What: Flicker (Dancers of Damelahamid)
Where: McPherson Playhouse
When: January 19
By Adrian Chamberlain
Something that’s always intrigued me about traditional art forms is the question of how they can be kept alive and relevant in the modern age.
It can be a tricky proposition. Do you want a earnest museum piece? Do you want a work that only fleetingly – and perhaps glibly – references the past?
As a musician, you may love bebop or Dixieland — but how do you make this music burn as fiercely 2018 as it did the past? In a technological age, is representational painting passé, a mere footnote from the past? Or is there something intrinsically timeless about this style of art?
On Friday night, Dance Victoria launched its Dance Days festival with Flicker, a 70-minute multi-media work by Dancers of Damelahamid. They’re North-West Coast indigenous dance troupe with a fascinating past.
Damelahamid was founded in the late 1960s by Ken and Margaret Harris. They wanted to preserve Gitxsan dances outlawed by Canadian’s national potlatch ban, which started in 1885 and continued (amazingly ) to 1951. Today the company is led by their daughter, Margaret Grenier. A family company, Damelahamid’s aim is to create dances with one foot in tradition and the other stepping boldly towards the future.
Choreographed by Grenier, Flicker follows the journey of a young man (danced by Margaret’s son Nigel Grenier) who sets out on a hunting trip. Along the journey he encounters mountain goats, siren-like forest songs and an ancient chief who takes him on a canoe trip. Their canoe is sucked into a whirlpool (a wonderful scene using underwater video and streamers cascading from ceiling to stage). The chief transforms into a sea lion who saves the young man.
Along the way the man is watched over by the red-costumed flicker, a mysterious character inspired by the Northern Flicker woodpecker.
Watching the performance was akin witnessing a ritual. Typically, the pacing was very slow by contemporary dance standards, almost meditative, replete with repeated movements. There is a sense of history here. At the same time Flicker is a firmly contemporary work. Much credit goes to designer Andy Moro, whose images and videos are bold and beautiful. Ditto for the regalia/costume designer Rebecca Baker, who’s managed a canny blend of old and new.
Bruce McLay, owner of Sasquatch & Cowichan Trading Company (founded in 1947), was the sponsor of the performance. Mr. McLay has a deep respect for First Nations culture.

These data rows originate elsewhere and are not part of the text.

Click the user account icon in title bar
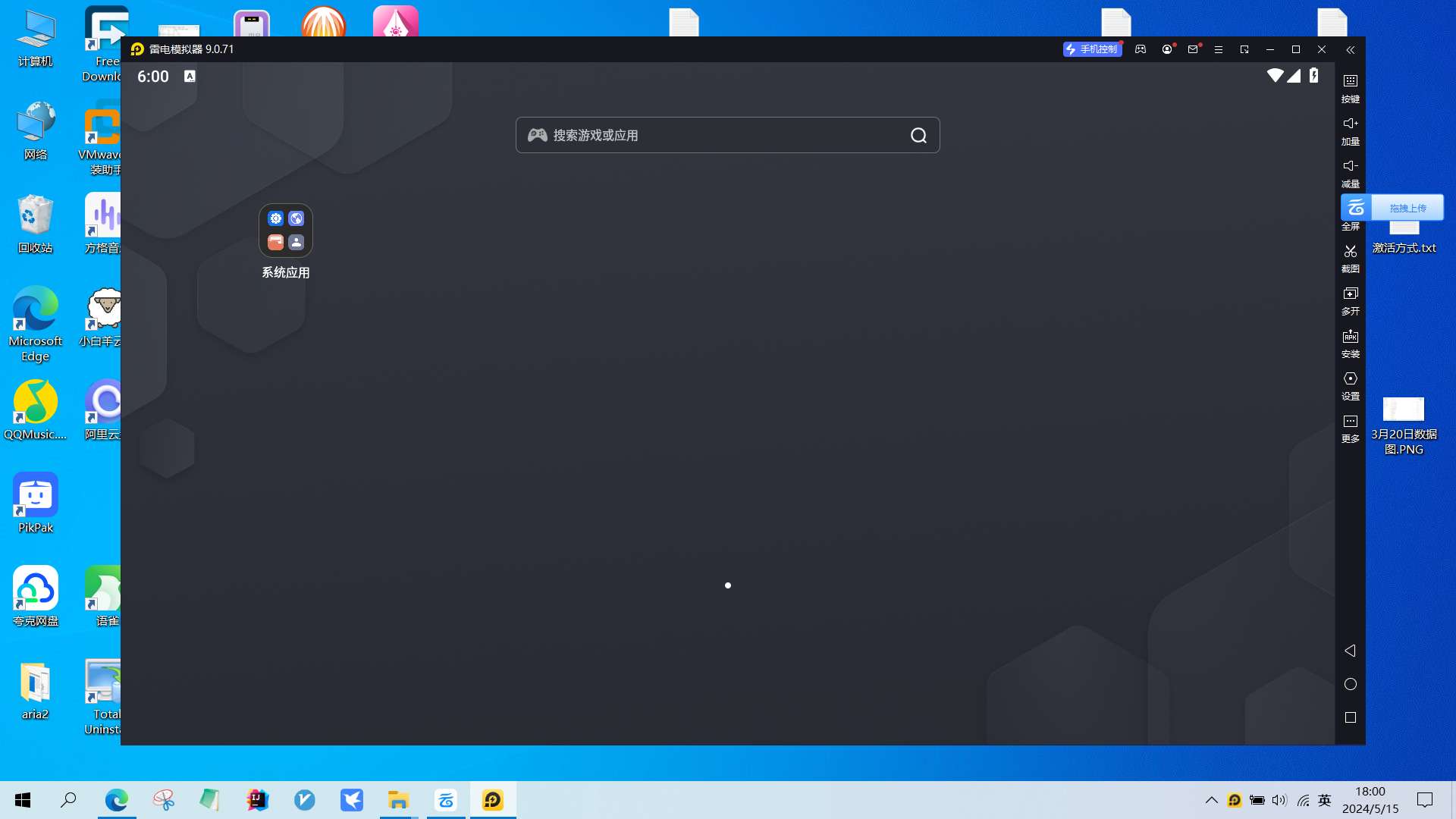1456x819 pixels. point(1166,49)
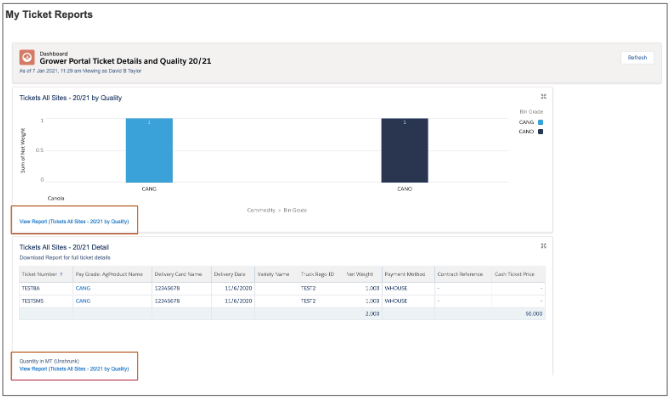Expand the Tickets Detail table widget
The height and width of the screenshot is (399, 671).
[x=543, y=246]
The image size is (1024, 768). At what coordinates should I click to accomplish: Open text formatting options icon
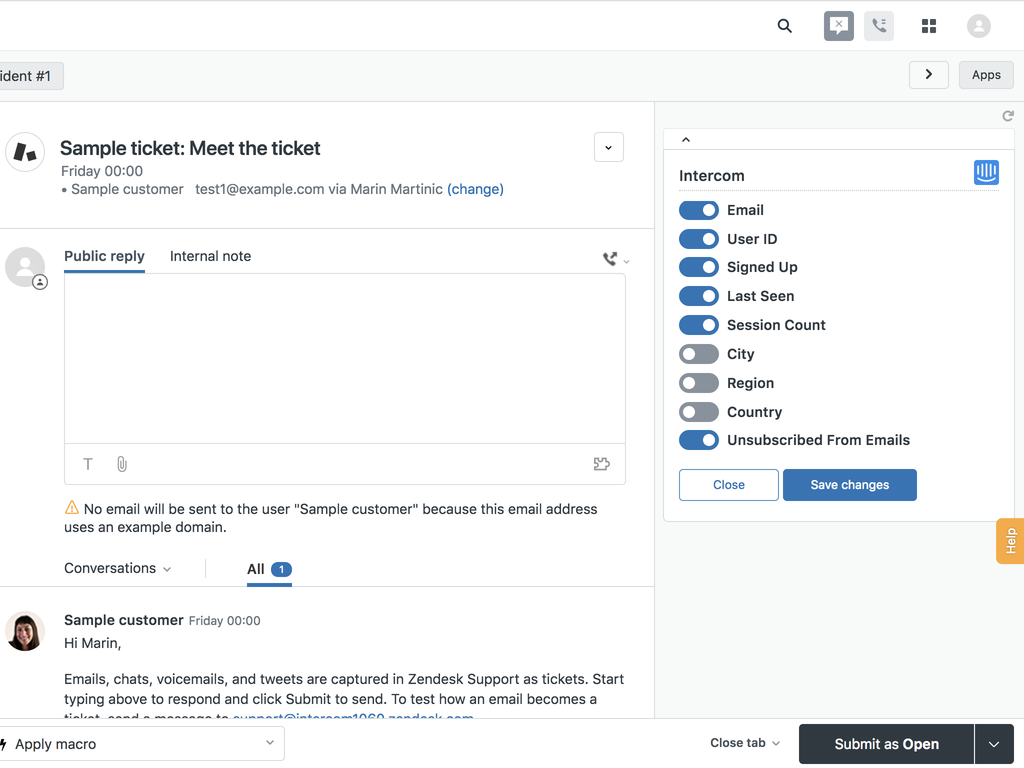pos(88,464)
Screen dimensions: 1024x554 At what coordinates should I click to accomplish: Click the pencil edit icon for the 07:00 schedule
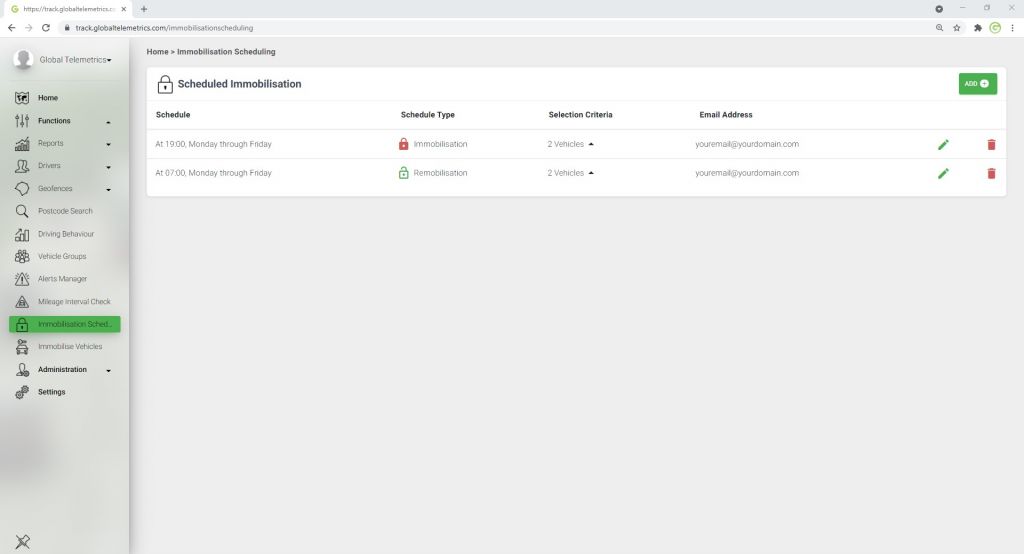942,174
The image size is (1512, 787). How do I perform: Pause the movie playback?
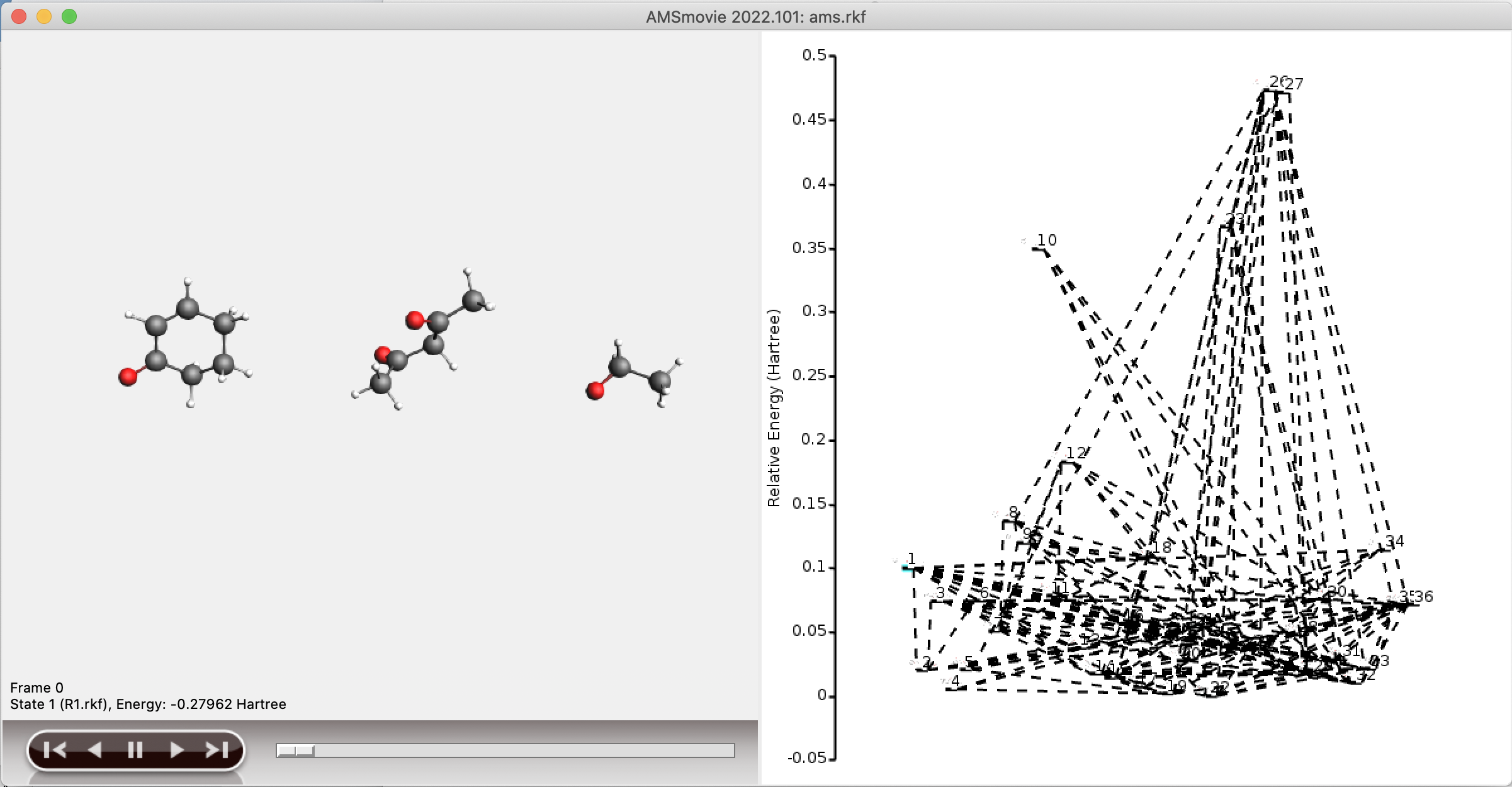pos(135,749)
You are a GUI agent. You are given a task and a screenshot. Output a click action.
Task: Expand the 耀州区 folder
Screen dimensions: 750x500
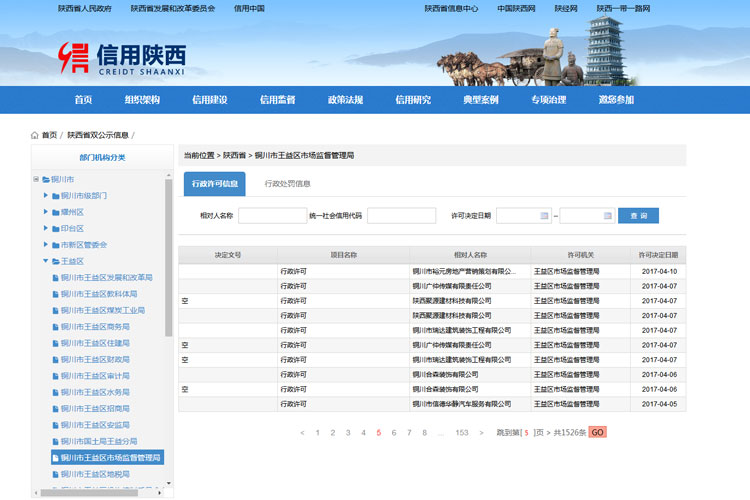[x=46, y=212]
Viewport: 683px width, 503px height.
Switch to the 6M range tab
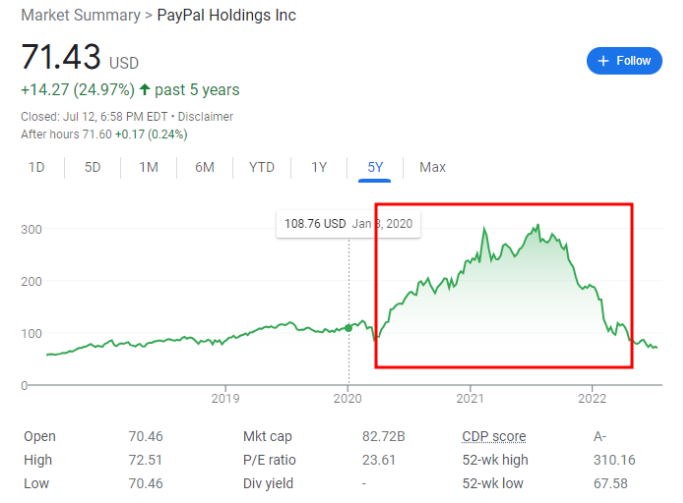click(x=205, y=167)
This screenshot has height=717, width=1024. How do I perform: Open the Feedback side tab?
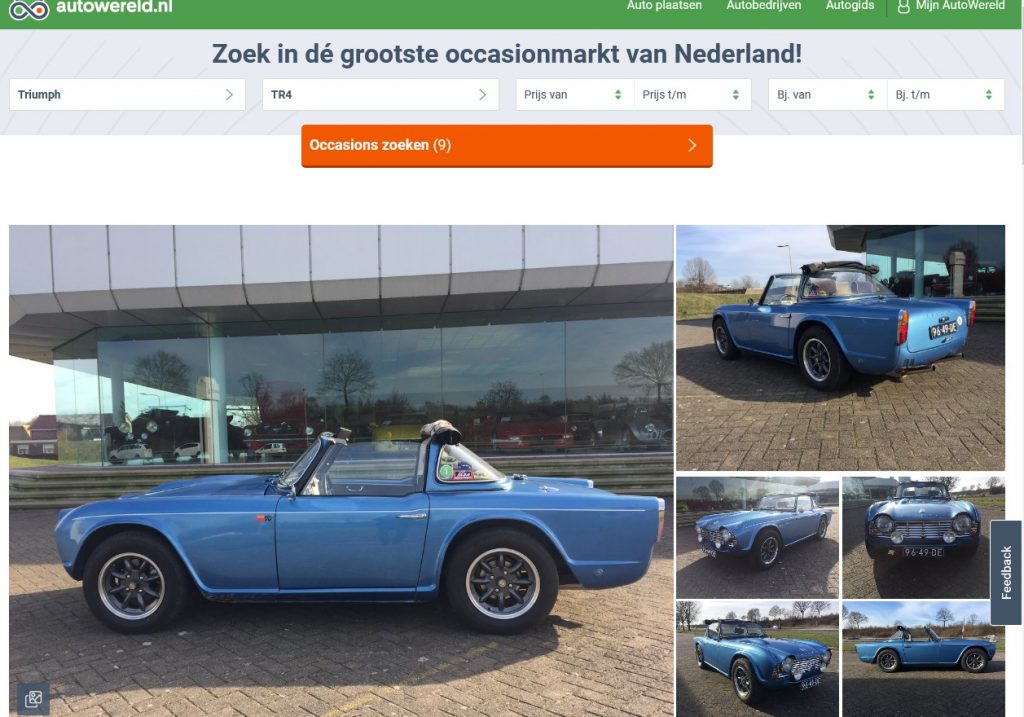1006,573
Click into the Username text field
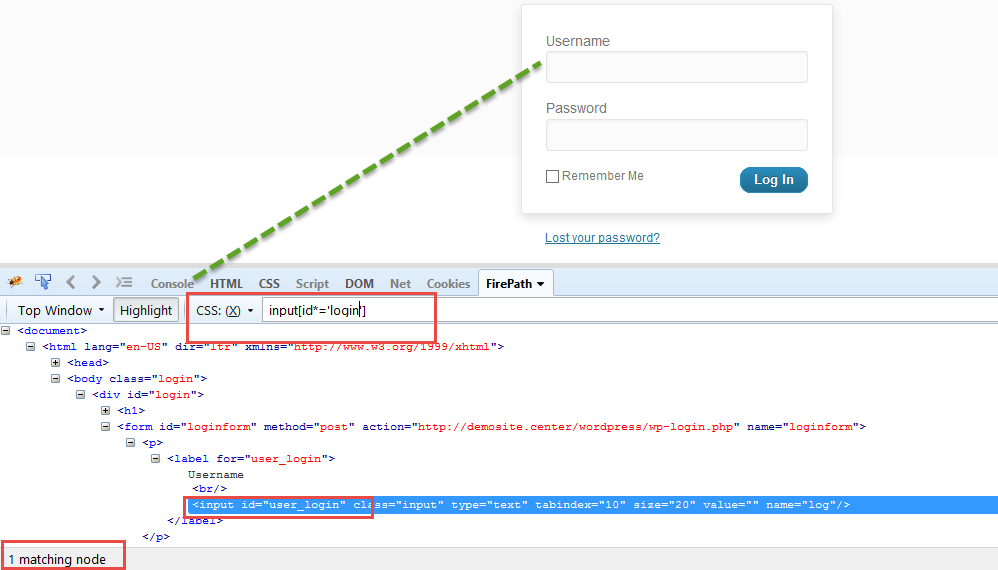The width and height of the screenshot is (998, 570). [x=676, y=67]
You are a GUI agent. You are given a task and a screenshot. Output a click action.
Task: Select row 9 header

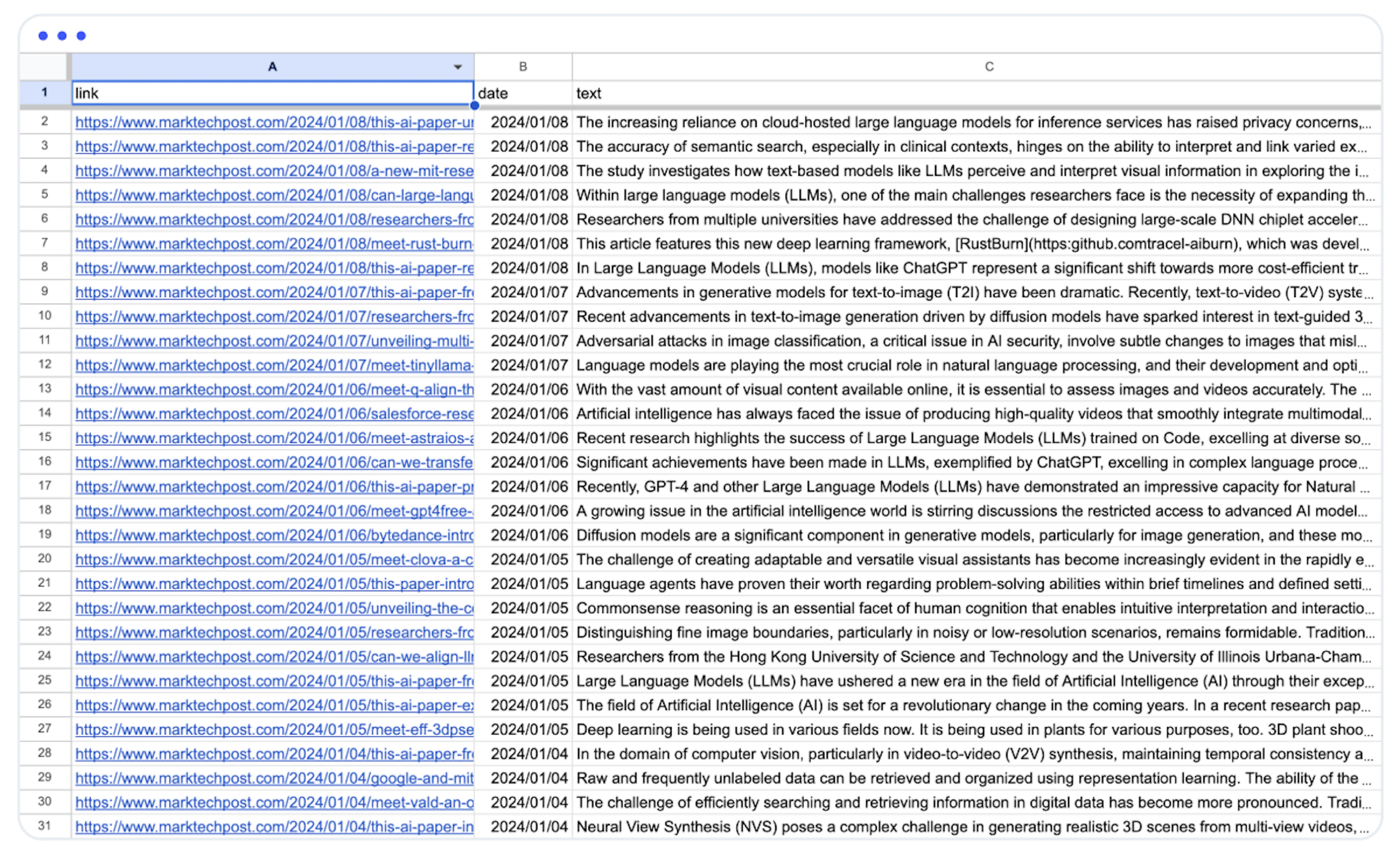(44, 292)
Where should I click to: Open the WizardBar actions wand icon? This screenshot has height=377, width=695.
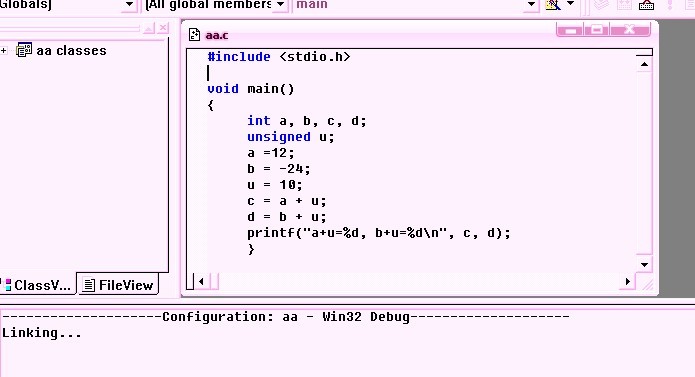tap(553, 4)
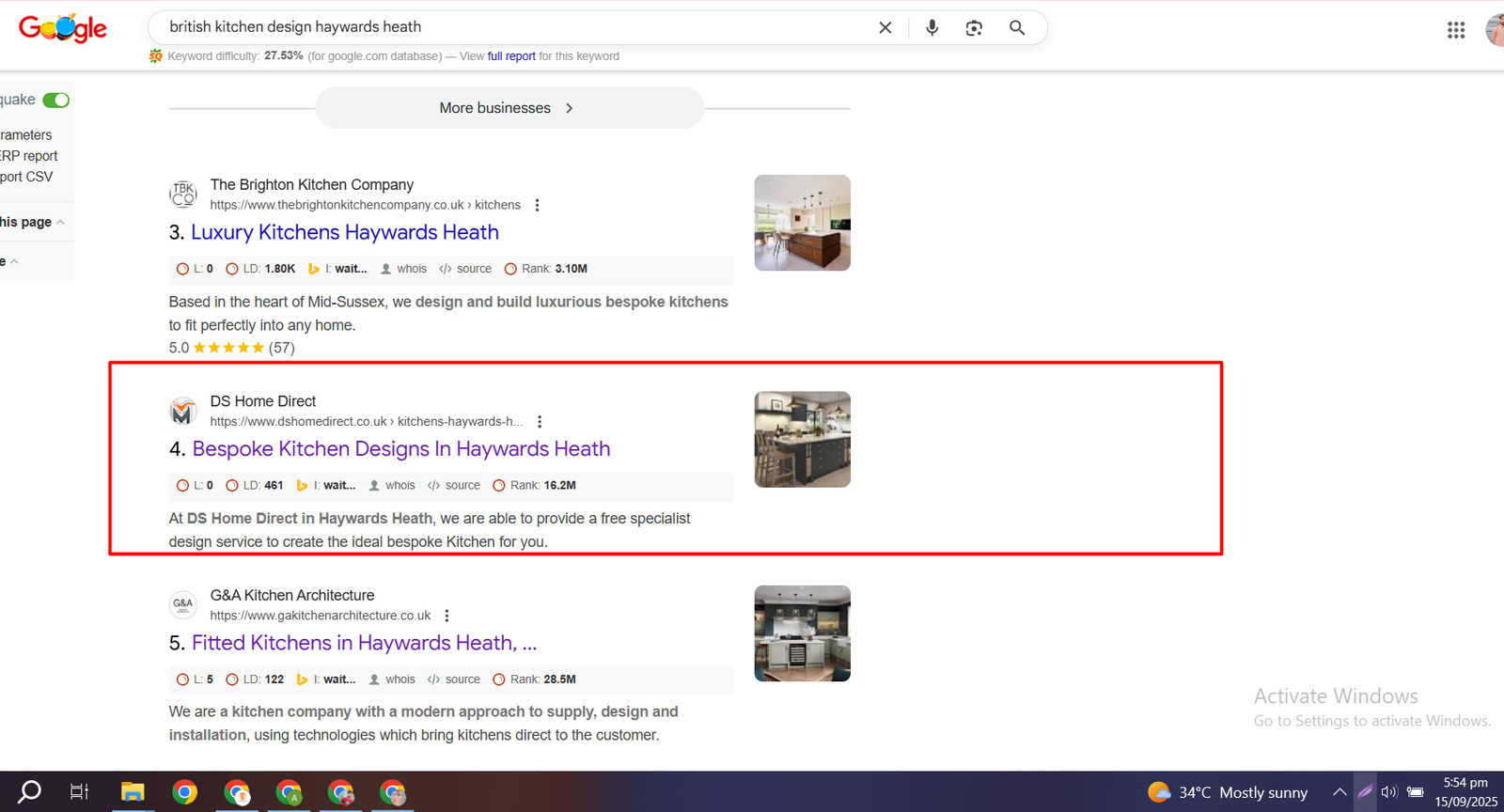
Task: Open the Google apps grid
Action: [1456, 30]
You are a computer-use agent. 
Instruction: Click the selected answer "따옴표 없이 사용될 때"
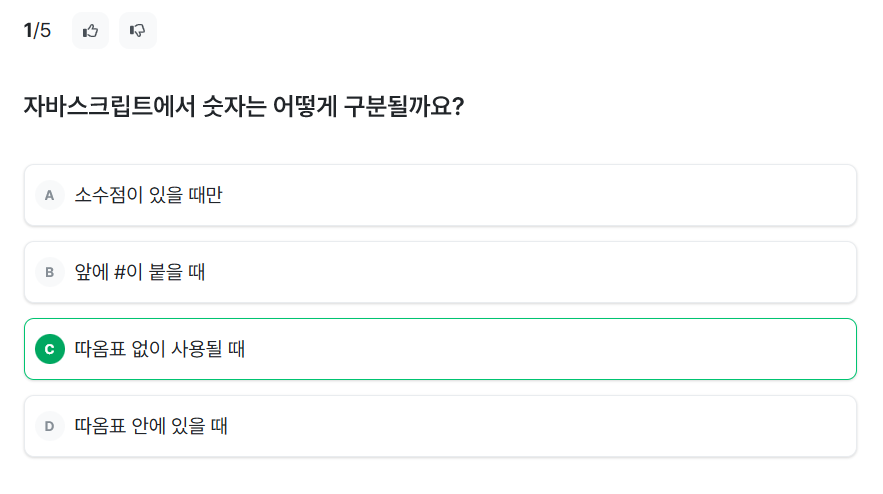point(160,349)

Dance Days 2018 is a 10-day festival worth checking out. Studios throughout Victoria open their doors to the public – some offering free dance classes. There’s a series of performances, Rough Cuts, at the Metro Studio. Presenting artists include Vanessa Goodman, Daina Ashbee, Meredith Kalaman, German Jauregui and Company 605, Arash Khakpour, Emmalena Fredriksson, Angela Mousseau and Mahaila Patterson-O’Brien.